Quote:
Originally Posted by
huskie2000 
need to read up more about 10 bit color, true color, deep color etc.
It's pretty simple to grasp if you apply some math. The only caveats come down to loose technical definitions and marketing hype. Hopefully I can avoid both:
In additive RGB color (combining primary color channels to create white light), red, green, and blue channels are used to create all other colors rendered by each and every pixel on the screen. Bits are represented as 1s and 0s and with 8 bits you can have up to 256 (2^8) variations ("00000000", "01010101", "11111111", etc.). 3 additive primary color channels, 8 bits per additive primary color channel, 24 total bits to be expressed per pixel (24bpp). Thus, each pixel can display up to 16.7 million (2^24) color variations. This is the conventional 24-bit "true color" environment.
Deep Color simply moves beyond the 8-bit color channel to include 10-bit, 12-bit, and 16-bit color channels. The move to 10-bit color channels would allow for 1024 (2^10) variations per additive primary color channel, resulting in 30bpp, which amounts to just over 1 billion (2^30) color variations. 12-bit and 16-bit color channels would result in 36bpp and 48bpp, respectively. Allowing for 68 billion and 281 trillion colors, respectively. You can see how adding just 2 extra bits per color channel allows for insane gains in color reproduction.
The problem right now is that the industry plays things really fast and loose with the terminology. Deep Color stickers are slapped onto everything. No Blu-ray comes with anything more than 8-bit color channels. Most HDTVs, monitors, projectors, phones, and laptop screens are 6-bit or 8-bit displays. 10-bit displays are available, but carry a premium.

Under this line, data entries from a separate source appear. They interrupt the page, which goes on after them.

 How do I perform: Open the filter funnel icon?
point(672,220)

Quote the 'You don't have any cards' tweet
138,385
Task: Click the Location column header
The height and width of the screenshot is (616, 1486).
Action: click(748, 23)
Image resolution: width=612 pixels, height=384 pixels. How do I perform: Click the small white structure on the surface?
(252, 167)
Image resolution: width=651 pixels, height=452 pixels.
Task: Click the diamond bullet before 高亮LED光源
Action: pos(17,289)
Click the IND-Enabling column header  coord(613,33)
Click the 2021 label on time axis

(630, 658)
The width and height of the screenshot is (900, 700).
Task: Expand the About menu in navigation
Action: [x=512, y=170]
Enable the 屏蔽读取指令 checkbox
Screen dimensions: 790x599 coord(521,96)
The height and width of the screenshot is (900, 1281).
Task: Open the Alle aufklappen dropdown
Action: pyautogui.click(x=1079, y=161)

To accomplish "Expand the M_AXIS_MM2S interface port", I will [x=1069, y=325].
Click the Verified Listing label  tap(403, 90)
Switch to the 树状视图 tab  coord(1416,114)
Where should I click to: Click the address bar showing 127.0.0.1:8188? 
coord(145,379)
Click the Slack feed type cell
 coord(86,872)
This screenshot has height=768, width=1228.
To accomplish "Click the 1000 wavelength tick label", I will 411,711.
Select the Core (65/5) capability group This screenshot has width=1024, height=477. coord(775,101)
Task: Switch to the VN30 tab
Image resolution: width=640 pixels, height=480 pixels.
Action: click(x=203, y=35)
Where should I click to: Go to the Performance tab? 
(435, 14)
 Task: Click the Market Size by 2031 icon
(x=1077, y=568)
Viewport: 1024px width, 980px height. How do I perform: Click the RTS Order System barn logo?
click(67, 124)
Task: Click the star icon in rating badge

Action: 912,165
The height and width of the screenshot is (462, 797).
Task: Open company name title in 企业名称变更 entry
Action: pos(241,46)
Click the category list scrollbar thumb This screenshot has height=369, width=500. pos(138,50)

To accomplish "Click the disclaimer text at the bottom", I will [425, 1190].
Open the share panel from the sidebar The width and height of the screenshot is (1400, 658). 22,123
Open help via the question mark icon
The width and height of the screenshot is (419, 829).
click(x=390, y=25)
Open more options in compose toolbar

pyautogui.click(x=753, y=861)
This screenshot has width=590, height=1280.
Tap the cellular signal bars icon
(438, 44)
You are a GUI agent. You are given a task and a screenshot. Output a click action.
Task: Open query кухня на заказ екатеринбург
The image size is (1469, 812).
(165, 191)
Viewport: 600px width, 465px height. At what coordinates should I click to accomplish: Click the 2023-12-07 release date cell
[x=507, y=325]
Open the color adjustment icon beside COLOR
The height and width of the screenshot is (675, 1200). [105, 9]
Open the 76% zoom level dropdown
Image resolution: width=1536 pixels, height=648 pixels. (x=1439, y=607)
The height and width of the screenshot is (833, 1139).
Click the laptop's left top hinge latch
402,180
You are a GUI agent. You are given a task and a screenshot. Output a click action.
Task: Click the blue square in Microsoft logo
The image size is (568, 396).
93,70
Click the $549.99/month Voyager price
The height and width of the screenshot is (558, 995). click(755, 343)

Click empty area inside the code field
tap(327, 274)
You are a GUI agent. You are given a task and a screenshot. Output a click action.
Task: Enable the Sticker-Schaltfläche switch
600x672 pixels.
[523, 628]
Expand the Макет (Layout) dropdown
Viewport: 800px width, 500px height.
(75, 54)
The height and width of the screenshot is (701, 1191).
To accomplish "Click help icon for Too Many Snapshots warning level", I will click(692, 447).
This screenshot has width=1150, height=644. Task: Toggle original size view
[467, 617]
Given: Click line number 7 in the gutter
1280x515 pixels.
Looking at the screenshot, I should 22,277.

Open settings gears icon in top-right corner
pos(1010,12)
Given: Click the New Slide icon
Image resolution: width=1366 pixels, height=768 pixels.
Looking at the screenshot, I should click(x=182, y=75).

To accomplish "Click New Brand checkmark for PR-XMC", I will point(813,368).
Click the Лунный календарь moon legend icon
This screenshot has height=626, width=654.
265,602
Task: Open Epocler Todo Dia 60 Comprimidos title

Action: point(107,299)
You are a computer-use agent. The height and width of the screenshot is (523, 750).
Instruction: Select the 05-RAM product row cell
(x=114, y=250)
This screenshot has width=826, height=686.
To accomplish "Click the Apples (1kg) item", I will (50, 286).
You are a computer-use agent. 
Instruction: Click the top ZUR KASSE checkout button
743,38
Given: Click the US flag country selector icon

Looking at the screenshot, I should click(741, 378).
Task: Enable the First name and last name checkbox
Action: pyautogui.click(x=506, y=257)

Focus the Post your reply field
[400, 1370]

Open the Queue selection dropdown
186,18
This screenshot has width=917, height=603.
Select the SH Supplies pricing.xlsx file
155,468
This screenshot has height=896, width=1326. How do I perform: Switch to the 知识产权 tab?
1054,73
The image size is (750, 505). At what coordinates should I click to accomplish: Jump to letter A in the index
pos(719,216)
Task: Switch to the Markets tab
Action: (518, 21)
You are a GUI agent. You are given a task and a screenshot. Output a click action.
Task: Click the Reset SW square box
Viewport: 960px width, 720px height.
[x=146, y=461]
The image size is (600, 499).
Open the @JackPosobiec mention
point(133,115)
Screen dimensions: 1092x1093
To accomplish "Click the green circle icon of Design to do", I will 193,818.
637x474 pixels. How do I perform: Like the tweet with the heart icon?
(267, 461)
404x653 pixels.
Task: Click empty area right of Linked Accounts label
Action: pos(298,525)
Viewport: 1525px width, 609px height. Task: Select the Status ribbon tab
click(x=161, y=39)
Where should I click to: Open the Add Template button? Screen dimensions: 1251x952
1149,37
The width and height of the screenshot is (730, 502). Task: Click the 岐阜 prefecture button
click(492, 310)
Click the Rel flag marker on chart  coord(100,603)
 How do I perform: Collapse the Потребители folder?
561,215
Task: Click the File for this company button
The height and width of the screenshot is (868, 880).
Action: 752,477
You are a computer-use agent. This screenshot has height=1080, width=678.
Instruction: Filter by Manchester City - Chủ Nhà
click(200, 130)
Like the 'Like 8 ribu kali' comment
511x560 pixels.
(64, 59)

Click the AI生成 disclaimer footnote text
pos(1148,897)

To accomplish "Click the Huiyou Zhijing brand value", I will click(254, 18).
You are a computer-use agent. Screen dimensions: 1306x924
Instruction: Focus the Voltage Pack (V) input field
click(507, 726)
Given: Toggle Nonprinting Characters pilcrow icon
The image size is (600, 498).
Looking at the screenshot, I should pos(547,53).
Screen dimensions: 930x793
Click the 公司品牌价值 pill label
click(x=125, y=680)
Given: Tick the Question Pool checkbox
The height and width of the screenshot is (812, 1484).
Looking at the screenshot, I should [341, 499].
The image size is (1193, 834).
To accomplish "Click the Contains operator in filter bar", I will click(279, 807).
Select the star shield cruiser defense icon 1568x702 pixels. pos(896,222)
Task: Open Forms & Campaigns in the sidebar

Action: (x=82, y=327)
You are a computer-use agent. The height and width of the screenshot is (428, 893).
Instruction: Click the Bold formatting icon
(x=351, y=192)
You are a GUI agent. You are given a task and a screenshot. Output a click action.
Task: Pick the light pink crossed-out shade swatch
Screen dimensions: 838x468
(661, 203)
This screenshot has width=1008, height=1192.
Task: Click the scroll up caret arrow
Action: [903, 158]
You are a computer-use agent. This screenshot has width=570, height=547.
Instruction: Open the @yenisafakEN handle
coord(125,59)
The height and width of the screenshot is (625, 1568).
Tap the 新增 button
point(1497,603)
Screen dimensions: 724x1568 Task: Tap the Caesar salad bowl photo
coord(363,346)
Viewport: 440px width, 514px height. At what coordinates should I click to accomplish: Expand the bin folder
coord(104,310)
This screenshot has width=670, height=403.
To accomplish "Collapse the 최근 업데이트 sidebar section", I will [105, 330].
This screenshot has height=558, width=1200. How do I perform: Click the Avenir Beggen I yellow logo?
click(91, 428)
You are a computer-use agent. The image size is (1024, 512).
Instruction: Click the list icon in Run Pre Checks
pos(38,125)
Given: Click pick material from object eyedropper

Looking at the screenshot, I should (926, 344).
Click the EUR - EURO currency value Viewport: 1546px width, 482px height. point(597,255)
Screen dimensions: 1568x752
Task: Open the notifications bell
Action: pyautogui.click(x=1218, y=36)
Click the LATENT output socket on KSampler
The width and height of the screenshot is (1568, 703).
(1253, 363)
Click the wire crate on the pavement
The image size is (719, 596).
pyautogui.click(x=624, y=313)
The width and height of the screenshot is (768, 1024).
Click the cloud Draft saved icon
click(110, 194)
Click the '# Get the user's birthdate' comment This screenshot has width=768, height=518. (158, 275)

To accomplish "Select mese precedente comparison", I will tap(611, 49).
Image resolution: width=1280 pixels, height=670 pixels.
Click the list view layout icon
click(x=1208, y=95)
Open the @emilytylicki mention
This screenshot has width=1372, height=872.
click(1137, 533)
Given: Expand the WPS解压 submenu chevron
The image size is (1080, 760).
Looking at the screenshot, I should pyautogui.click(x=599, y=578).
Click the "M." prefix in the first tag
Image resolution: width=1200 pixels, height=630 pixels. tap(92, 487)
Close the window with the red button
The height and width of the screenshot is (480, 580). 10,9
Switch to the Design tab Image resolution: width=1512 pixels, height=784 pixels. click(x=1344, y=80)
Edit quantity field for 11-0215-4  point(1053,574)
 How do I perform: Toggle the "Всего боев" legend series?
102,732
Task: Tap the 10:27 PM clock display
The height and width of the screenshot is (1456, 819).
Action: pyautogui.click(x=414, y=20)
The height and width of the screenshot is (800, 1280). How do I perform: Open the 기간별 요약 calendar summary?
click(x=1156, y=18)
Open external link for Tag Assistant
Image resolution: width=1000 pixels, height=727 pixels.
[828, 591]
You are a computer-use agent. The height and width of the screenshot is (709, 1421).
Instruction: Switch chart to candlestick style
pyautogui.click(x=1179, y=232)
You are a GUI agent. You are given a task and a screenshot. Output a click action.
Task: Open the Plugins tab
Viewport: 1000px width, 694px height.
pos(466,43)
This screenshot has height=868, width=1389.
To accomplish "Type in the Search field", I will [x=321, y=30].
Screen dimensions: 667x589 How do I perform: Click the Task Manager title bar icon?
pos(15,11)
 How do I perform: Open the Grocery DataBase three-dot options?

*When you select 32-bit color on your computer, it is a misnomer. This is actually still 24bpp color, but adds another 8-bit "alpha" channel for opacity or translucency flags to be composite processing. It doesn't add more colors. These alpha channels can be added to any color space, allowing up to 64bpp processing when applied to a 16-bit/channel 48bpp color scheme. However, if you have a 10-bit display and the necessary hardware on your computer, then you can enable 10-bit (30bpp) color for games or graphic design, etc.